Eine ungleiche Verteilung von Einkommen und Vermögen kann schädlich für ein demokratisches System sein. Insbesondere dann, wenn Bürger und Bürgerinnen das Gefühl verspüren, dass das aktuelle politische System bei der Beseitigung von wirtschaftlichen Ungleichheiten versagt. Aktuell lässt sich aufgrund dessen der Aufstieg von rechtspopulistischen und rechtsextremen Parteien in Europa erklären, welche zum Beispiel bereits in Italien, Schweden und Polen innerhalb der Regierungen vertreten sind. In Italien hat die Finanzkrise von 2008 erheblich dazu beigetragen, dass dort die Schere zwischen Arm und Reich immer weiter aufgeklafft ist. Neben der Finanzkrise von 2008 hat auch die Globalisierung dazu beigetragen, dass viele Arbeiter aufgrund der Verlegung von Arbeitsplätzen ins Ausland ihr Einkommen verloren haben.

Die Wurzeln der steigenden wirtschaftlichen Ungleichheiten lassen sich im Aufstieg des Neoliberalismus während den 1980er Jahren finden, in welchen unter der ehemaligen Premierministerin Margaret Thatcher und dem ehemaligen US-Präsidenten Ronald Reagan der Wirtschaftsliberalismus mit dem Neoliberalismus eine Neugeburt erfuhr. Mit der Amtszeit von Margaret Thatcher und Ronald Reagan erlebte die Wirtschaft eine Reihe von Deregulierungen, vor allem im Banken- und Finanzsektor, und Privatisierungen. Unter US-Präsident Bill Clinton erreichte die Deregulierung des Banken- und Finanzsektor, als 1999 der Glass-Steagall Act, welcher im Rahmen der Großen Depression in den 1930er Jahren verabschiedet wurde, abgeschafft wurde. Mit der Abschaffung dieses Gesetztes war es Banken wieder erlaubt, Kommerzielle Bankgeschäfte mit Investmentgeschäften zu vermischen.

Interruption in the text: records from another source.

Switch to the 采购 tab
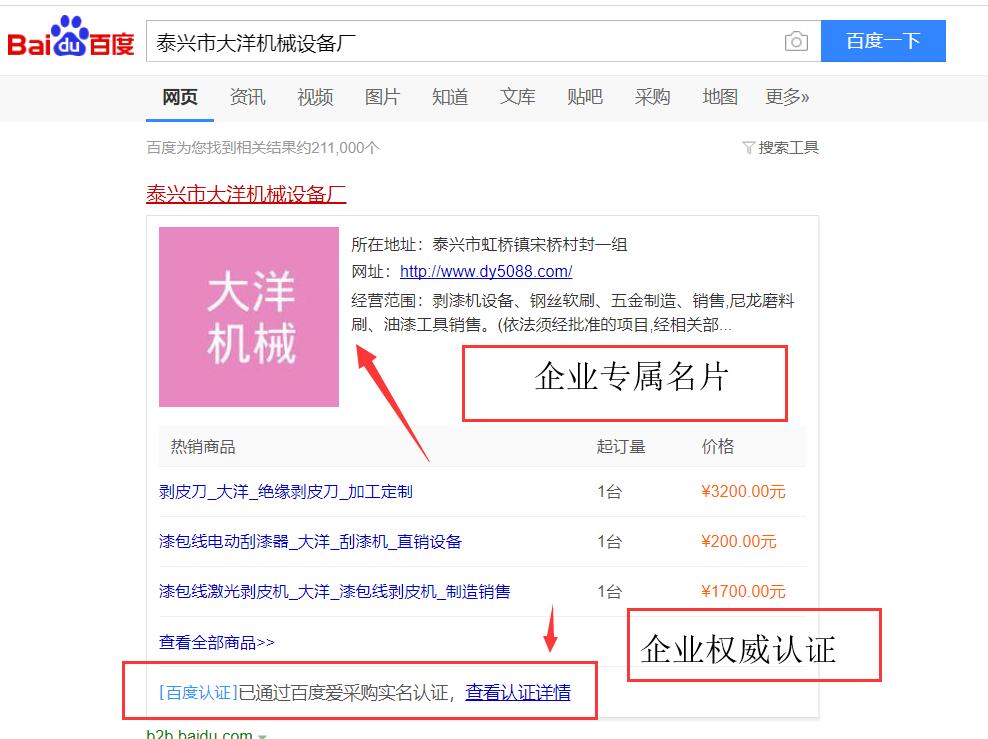click(x=652, y=97)
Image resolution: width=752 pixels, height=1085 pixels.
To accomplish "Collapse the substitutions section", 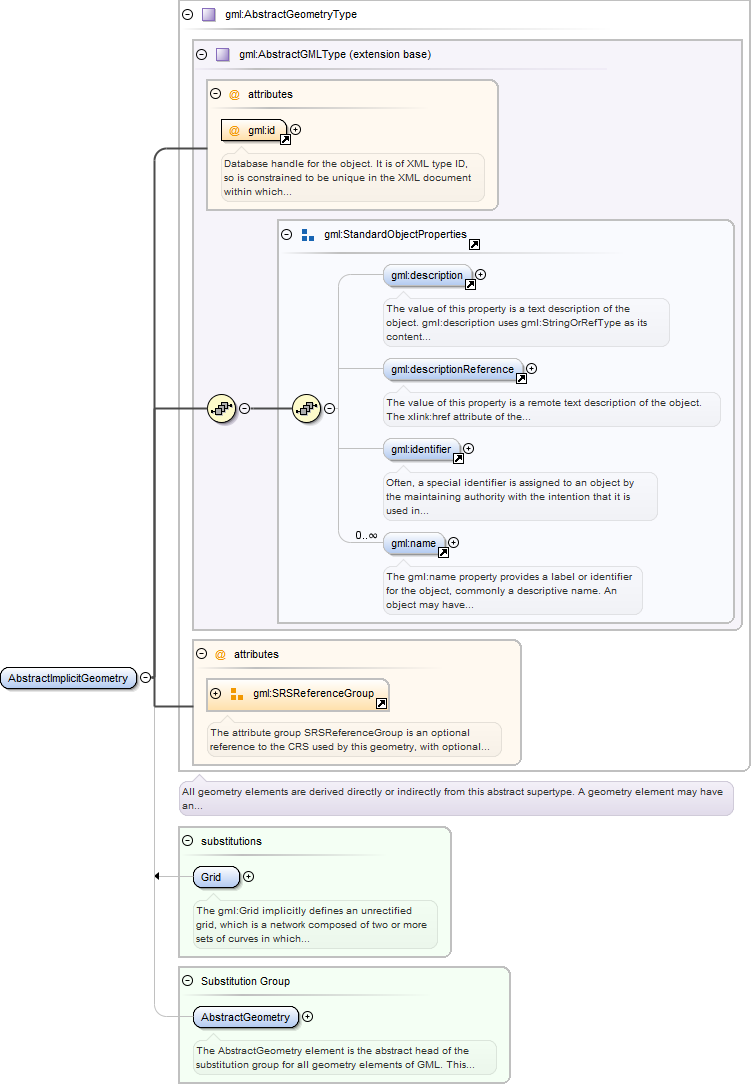I will (188, 841).
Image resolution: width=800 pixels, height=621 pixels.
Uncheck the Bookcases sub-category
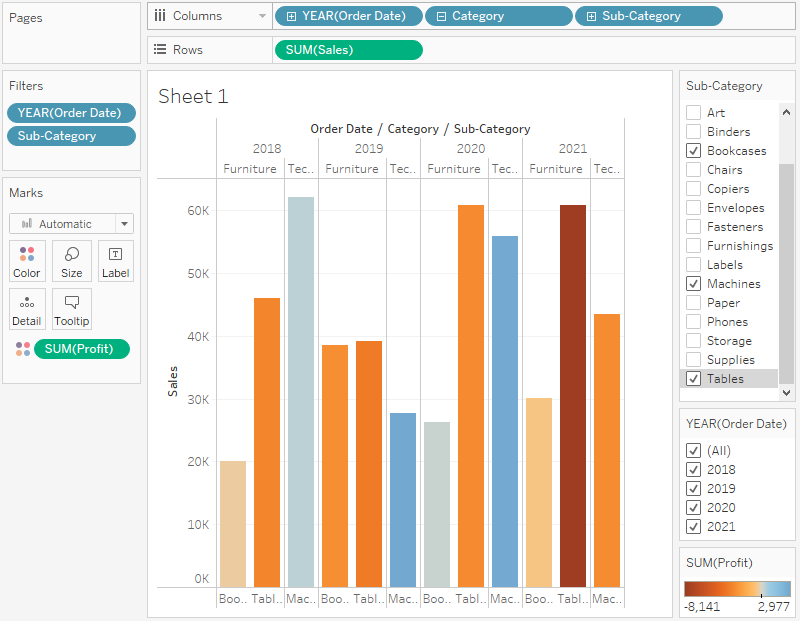coord(693,151)
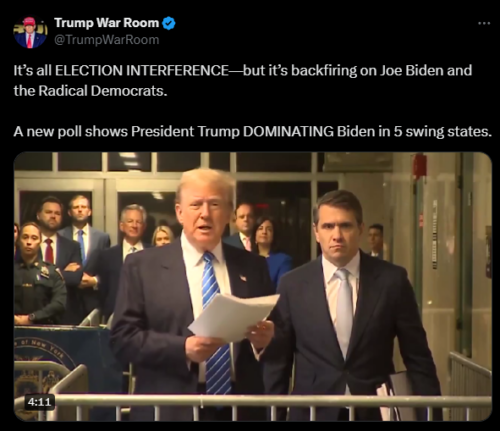Click the 4:11 video duration badge

39,402
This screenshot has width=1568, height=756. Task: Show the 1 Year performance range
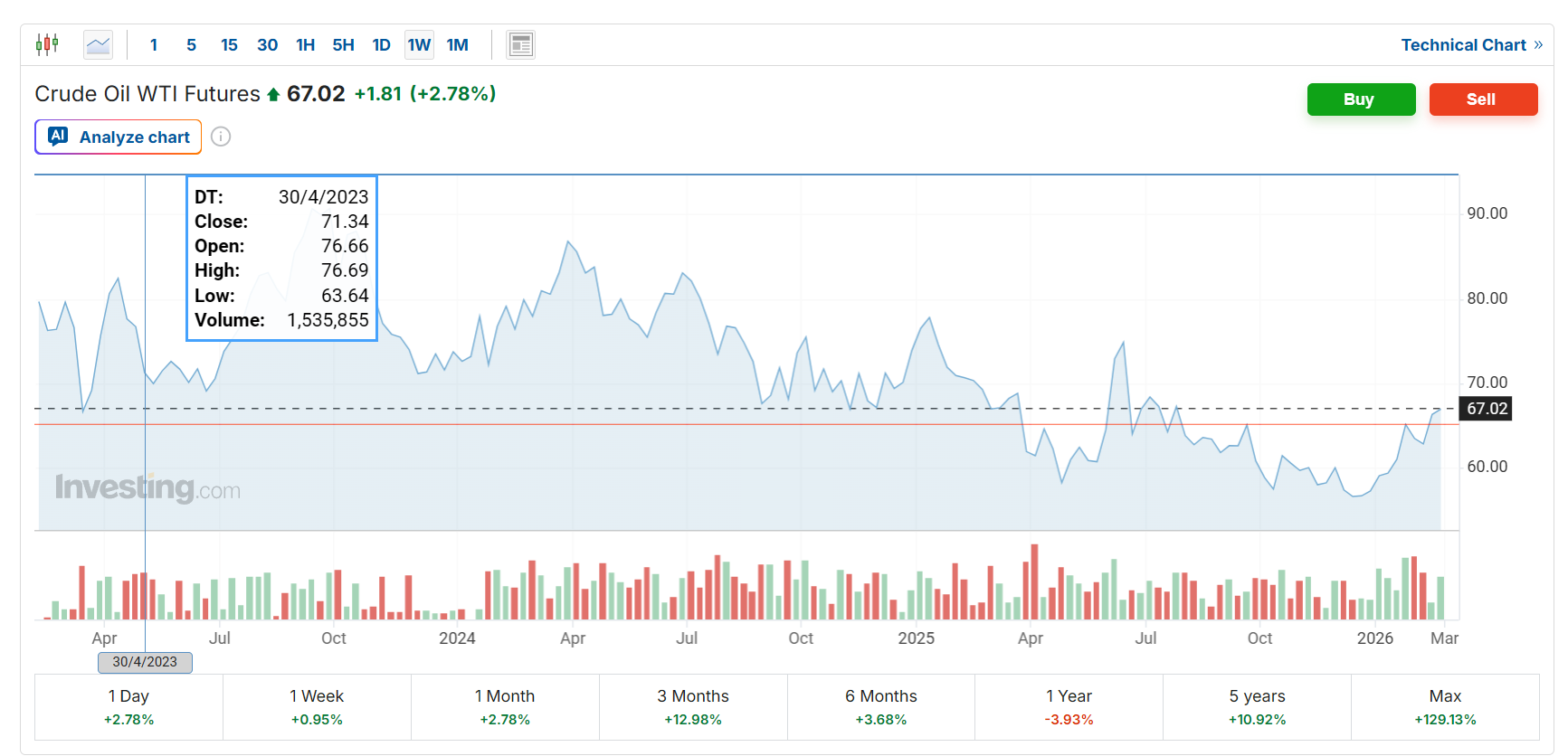[1069, 707]
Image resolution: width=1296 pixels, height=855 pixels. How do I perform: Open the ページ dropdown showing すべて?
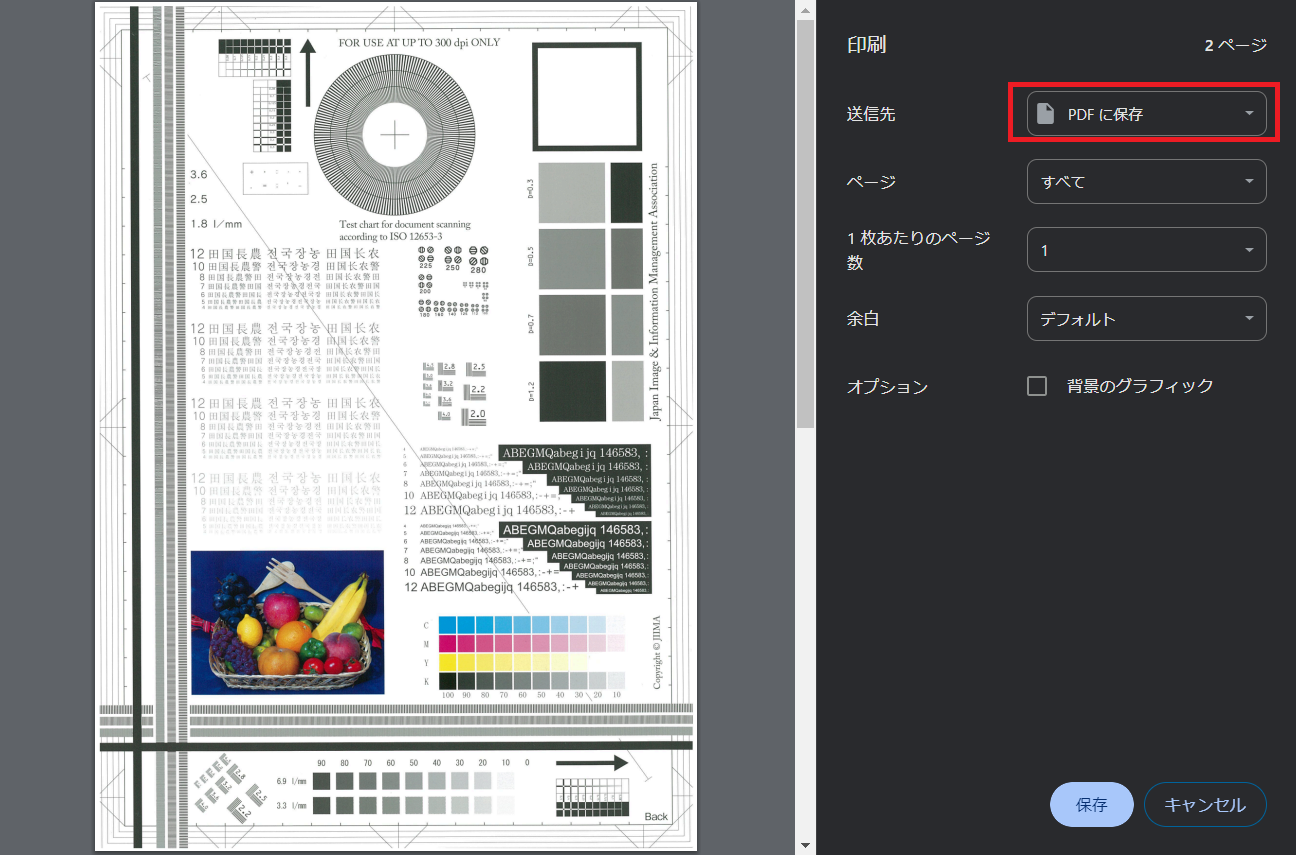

Ein stark deregulierter Banken- und Finanzsektor ermöglichte es den Banken, Kredite an eine große Anzahl von Menschen für den Kauf von Häusern zu vergeben. Immer mehr Menschen konnten sich somit den Wunsch eines Eigenheims erfüllen, dementsprechend gingen auch die Immobilienpreise in die Höhe. Problem an dieser großflächigen Kreditvergabe war, dass viele Menschen nicht mehr in der Lage waren, ihre Kredite zurückzuzahlen. Dementsprechend machten viele Banken in den USA hohe Verluste, Banken wie die Lehman Brothers Investmentbank gingen sogar insolvent. Da amerikanische Banken diese Kredite auch als Wertanlage an europäische Banken verkauften, waren diese von den faulen Krediten ebenfalls betroffen. Die USA und europäische Länder mussten daraufhin viele Banken mit Rettungspaketen finanziert durch Steuern vor dem Bankrott retten.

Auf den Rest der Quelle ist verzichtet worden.